Planning and reflection tools

todo - Generate and track a step-by-step plan
think - Reflect on progress and decide next steps

These reflection points keep the agent aligned with its goals and prevent it from going off-track.

Model selection: what worked at scale

What set GPT-5.2 apart:

Instruction following: It adhered to complex, multi-step plans without deviation
Long-context performance: It maintained coherence across lengthy documents
Focus: It didn't get sidetracked by interesting but irrelevant details

Other models either required constant re-prompting to stay on task or lost coherence across the full set of deliverables.

What we're still learning

This approach has worked well through internal deployment. Building a real tool for real grant writers forced us to confront practical challenges.

What we don't yet know:

Long-term workspace maintenance: How does the workspace evolve as a company submits dozens of grants over months or years?
Multi-user collaboration: How do multiple team members work in the same workspace document without conflicts?
Knowledge transfer: How do insights from one successful grant inform future proposals?
Error recovery: When the agent generates incorrect content, how do we efficiently get back on track?

The broader lesson: memory architecture matters

The core insight from building this agent extends beyond grant writing: When building agents for knowledge work, memory architecture matters as much as model capability.
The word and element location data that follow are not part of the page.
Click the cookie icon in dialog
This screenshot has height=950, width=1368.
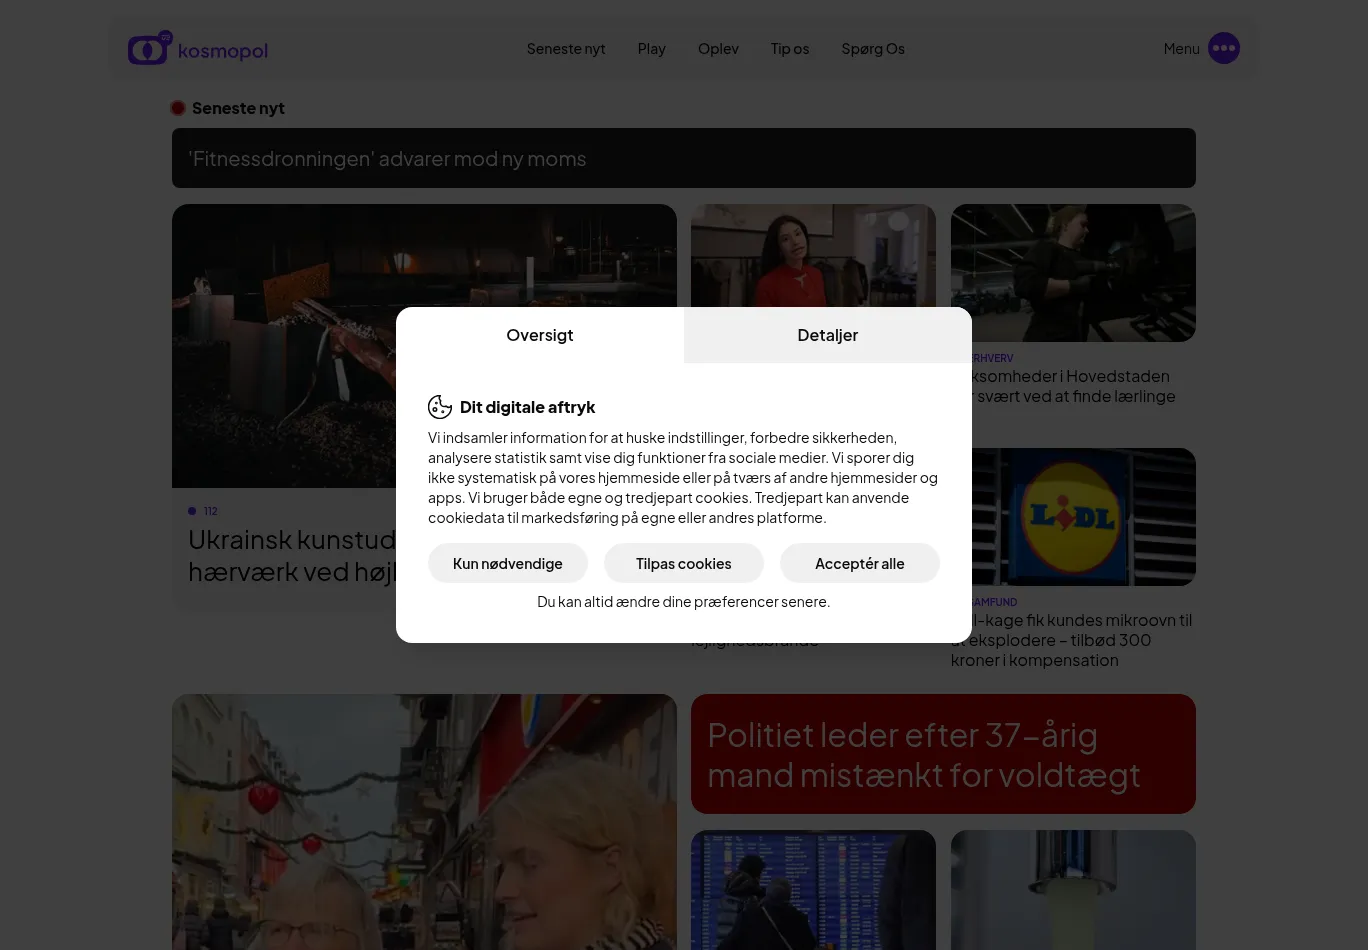coord(440,407)
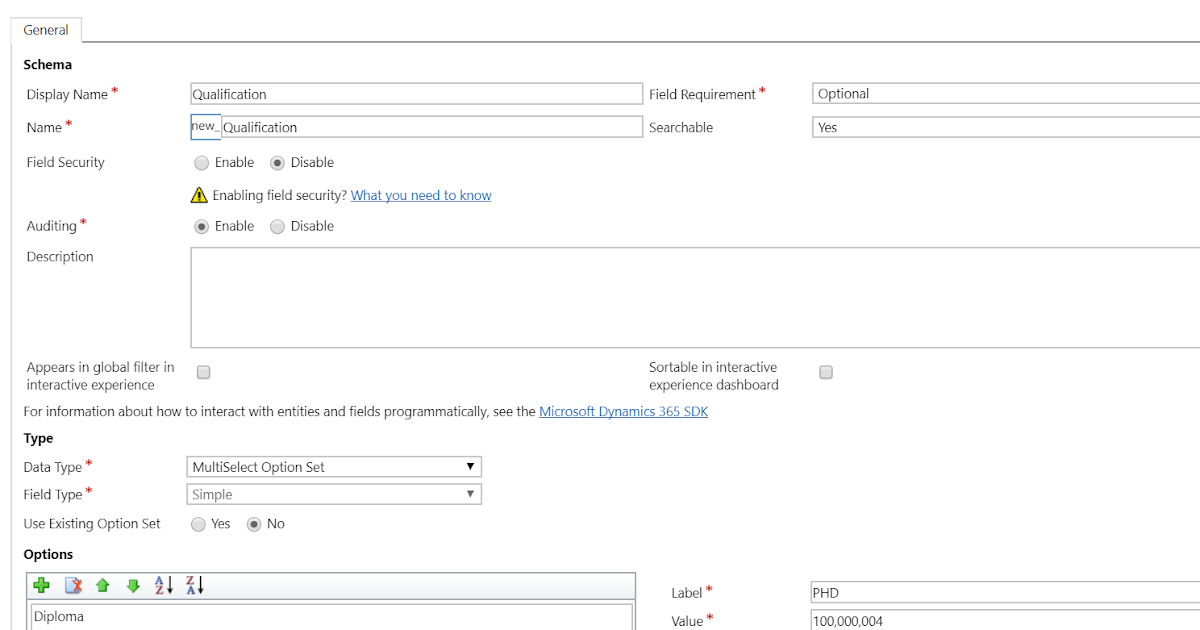This screenshot has height=630, width=1200.
Task: Select Yes for Use Existing Option Set
Action: [198, 524]
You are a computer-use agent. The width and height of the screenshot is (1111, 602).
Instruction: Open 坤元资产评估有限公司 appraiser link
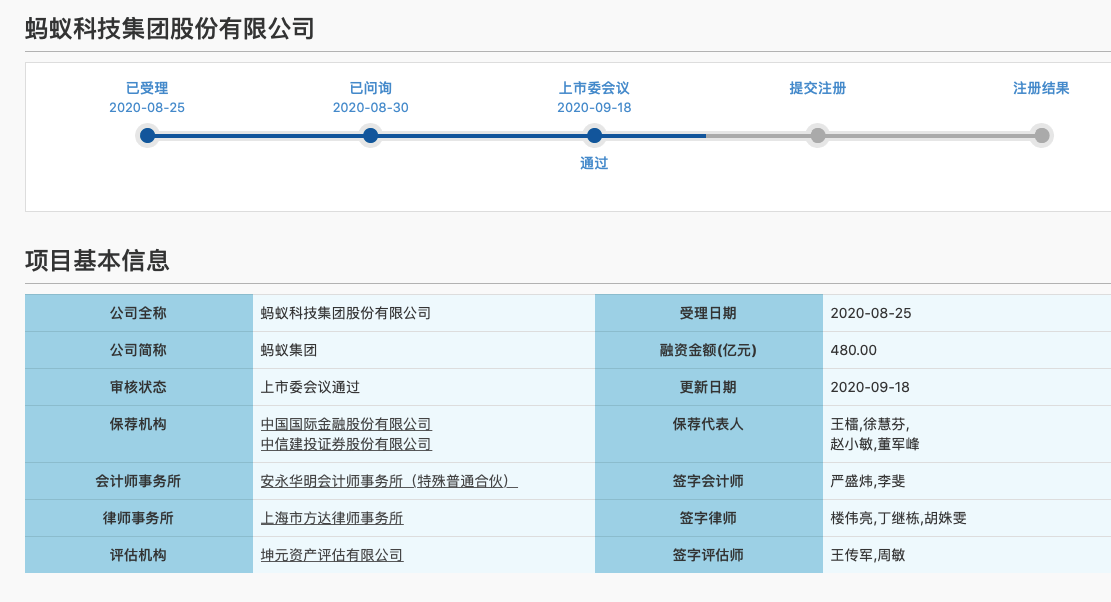pyautogui.click(x=332, y=555)
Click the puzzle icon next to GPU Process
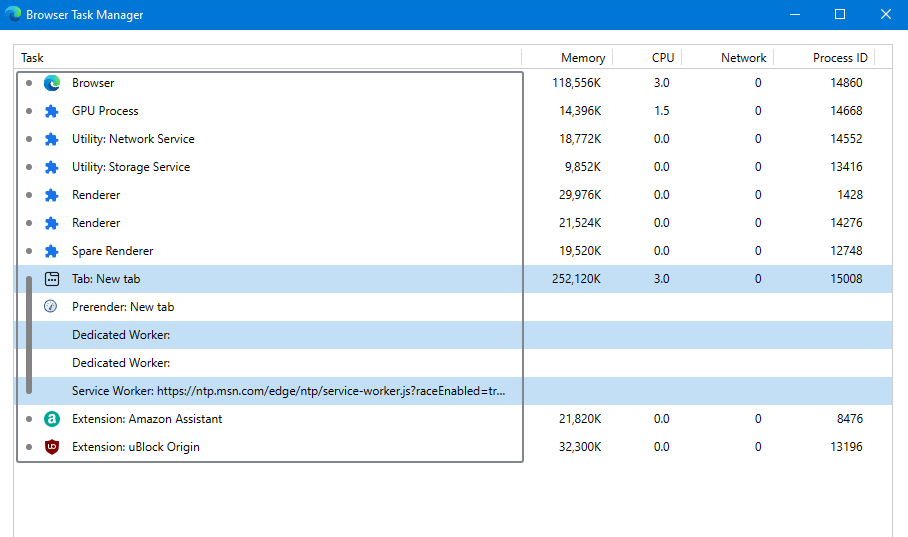 point(52,111)
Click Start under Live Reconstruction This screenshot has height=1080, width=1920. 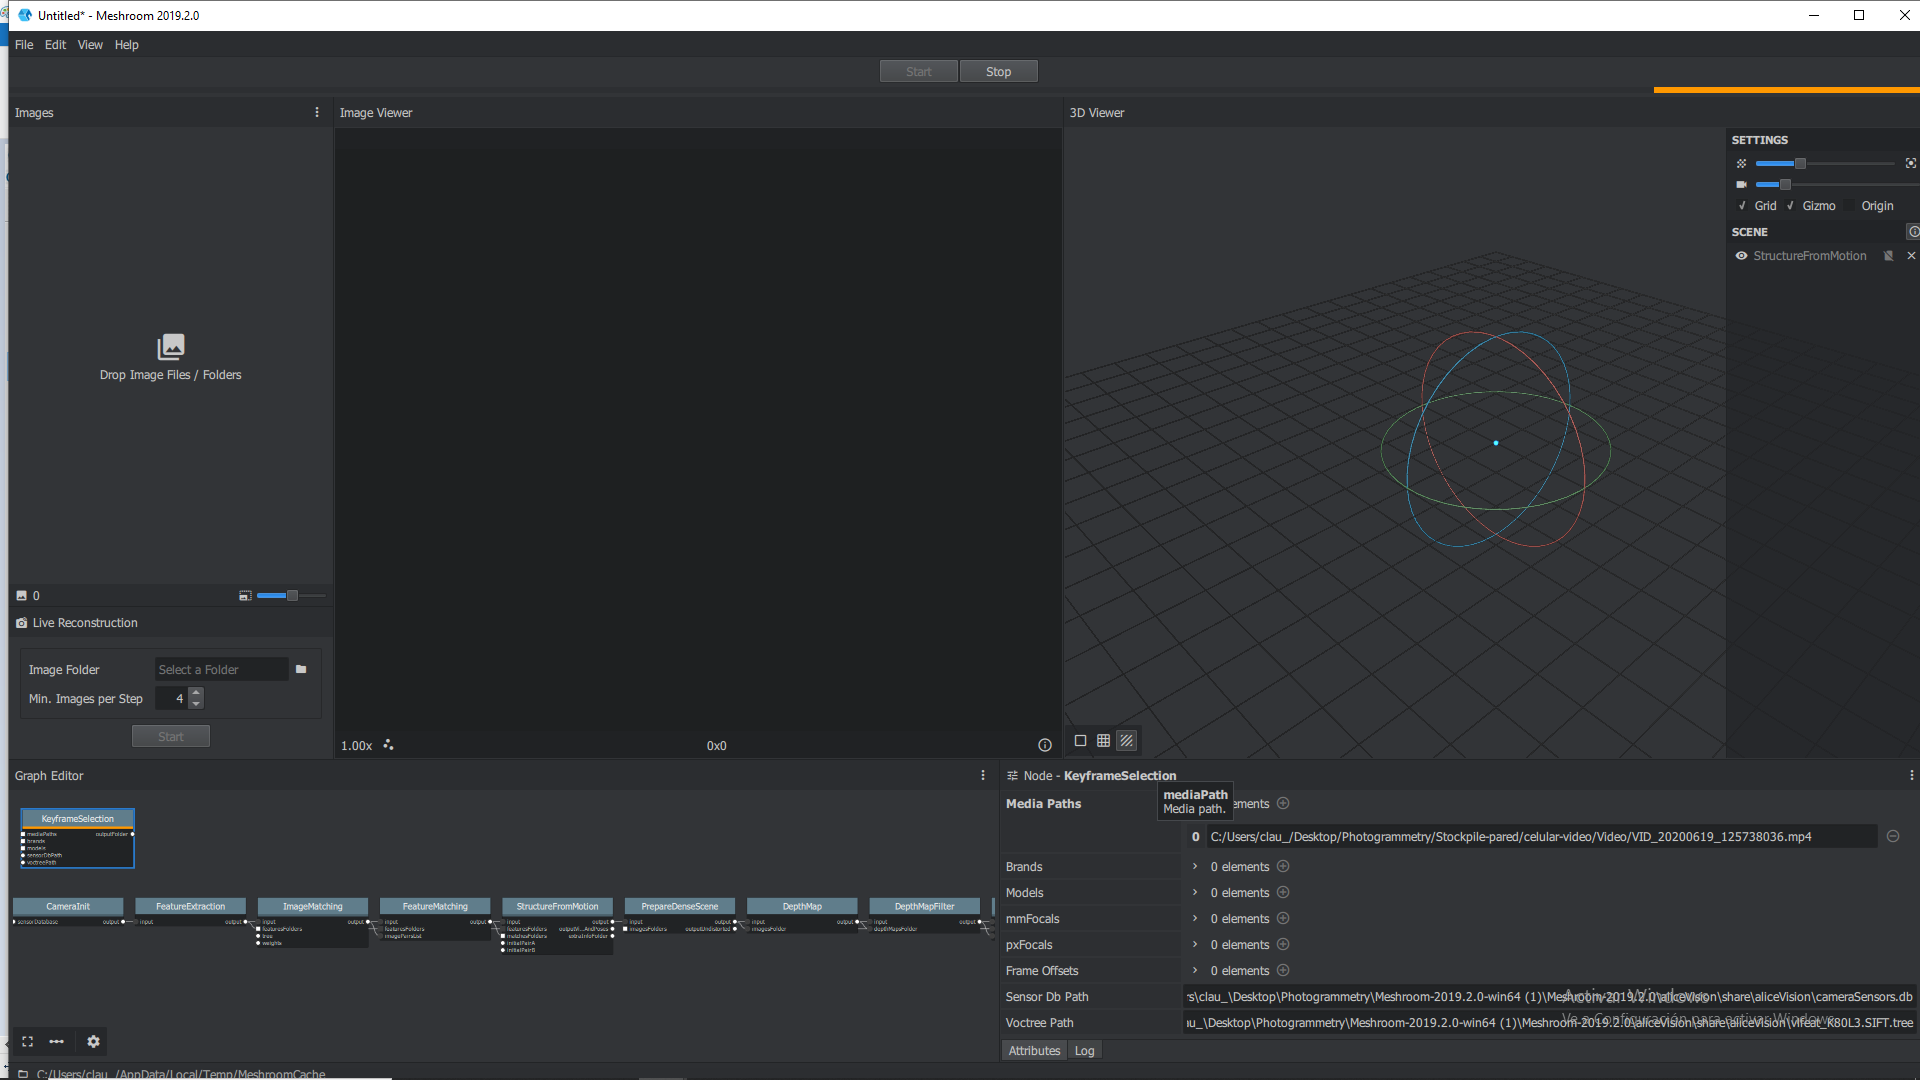[x=170, y=736]
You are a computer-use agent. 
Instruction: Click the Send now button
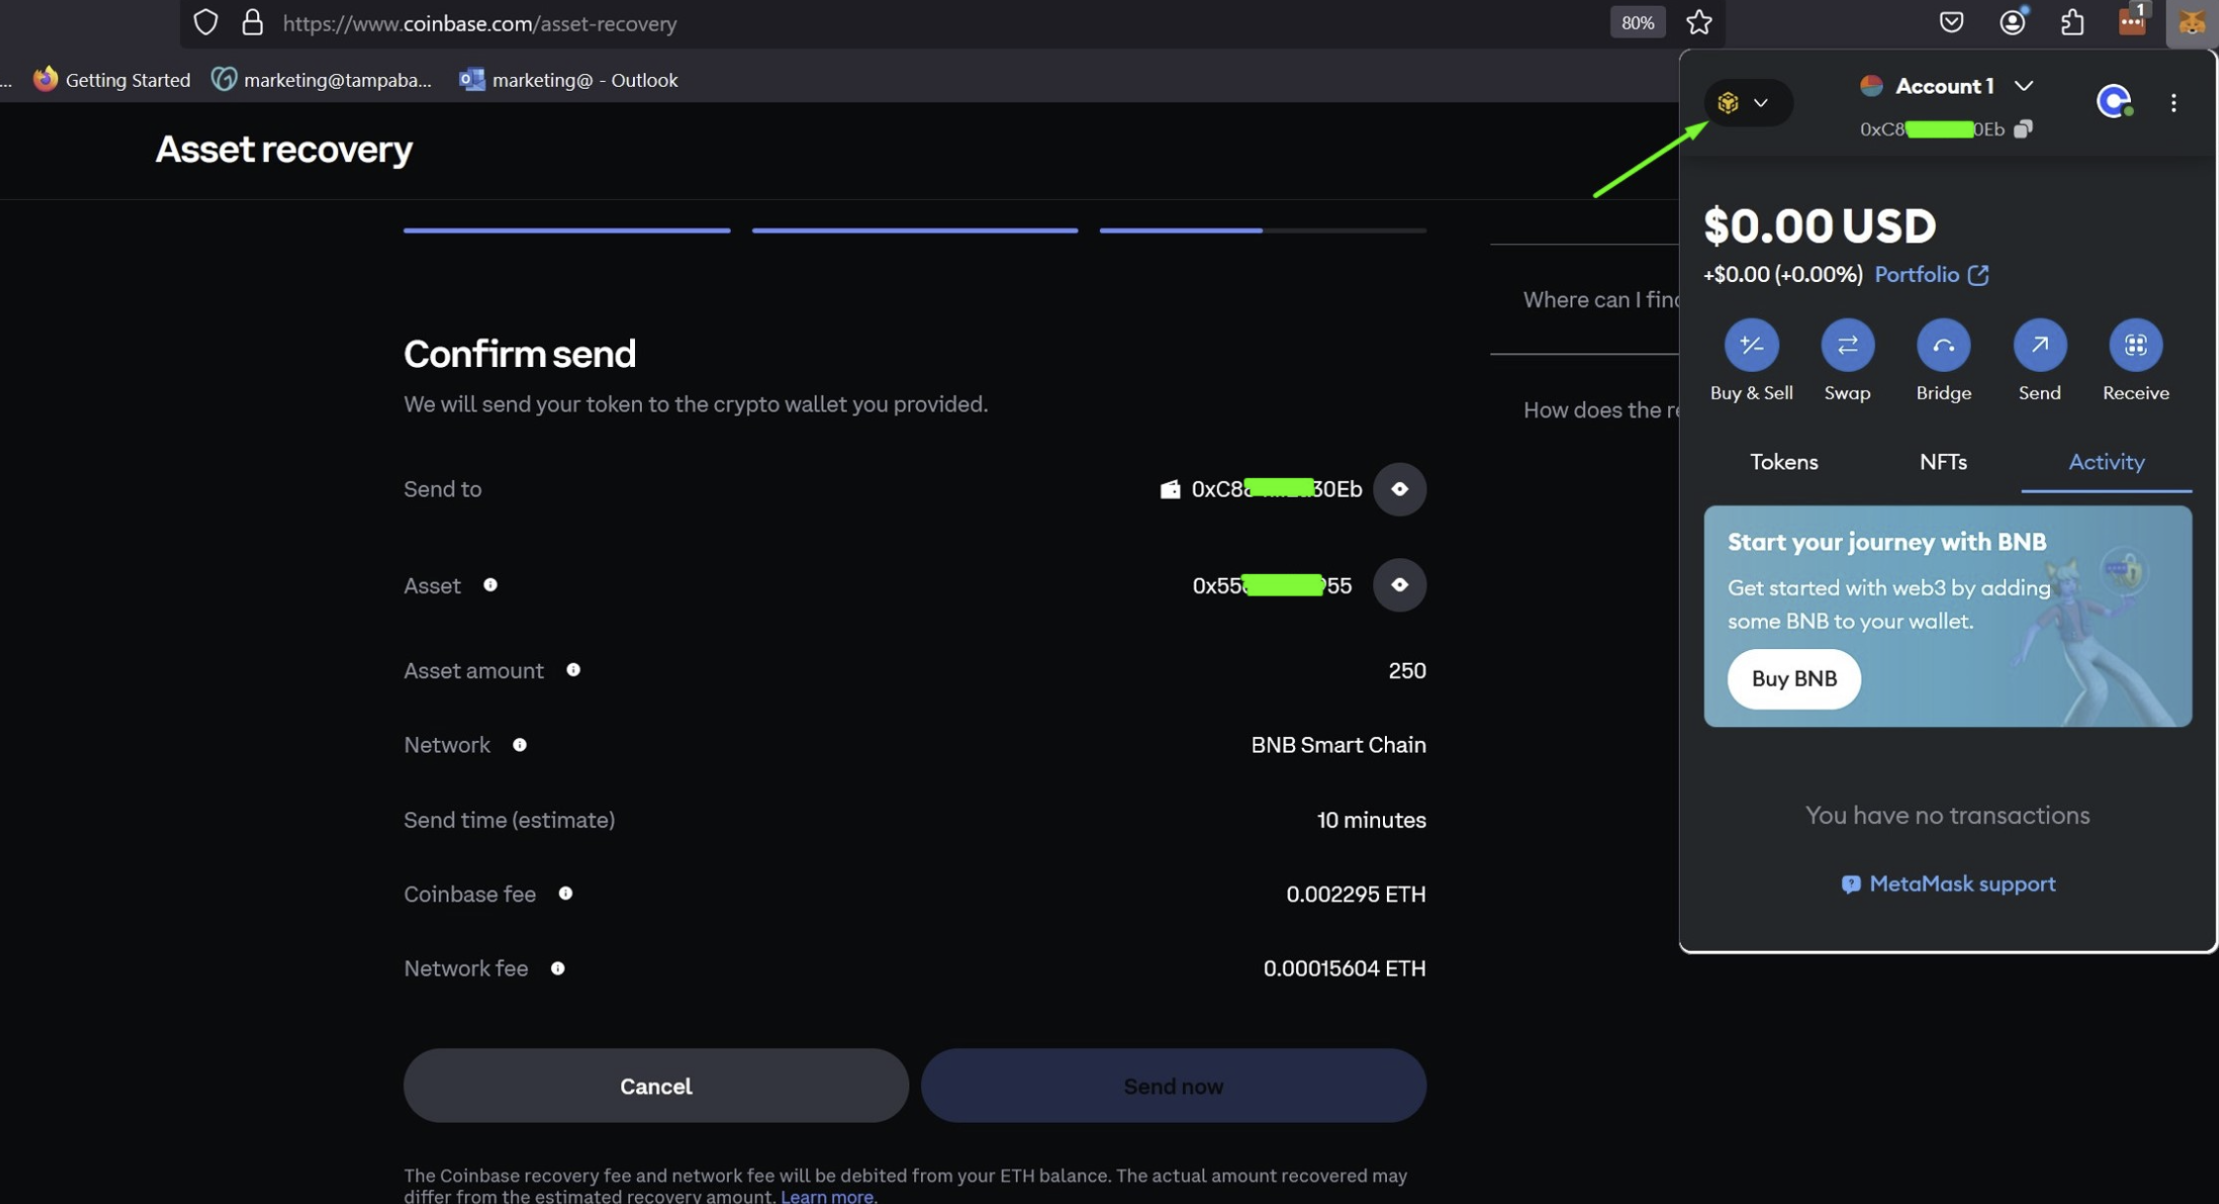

We spent as much time designing:

How the agent stores and retrieves information
What metadata makes content discoverable
Which tools enable efficient navigation
How context is structured for decision-making

...as we did on the actual writing quality.

The traditional LLM approach (dump everything into the context window and hope for the best) doesn't scale for complex, multi-session work. You need:

Persistent storage that outlives conversations
Structured metadata that makes content discoverable
Selective context loading that keeps the working memory focused
Tools that enable navigation rather than brute-force search
Planning and reflection capabilities for complex workflows

These architectural decisions transformed our agent from a one-shot document generator into a persistent assistant that could work alongside humans across days or weeks.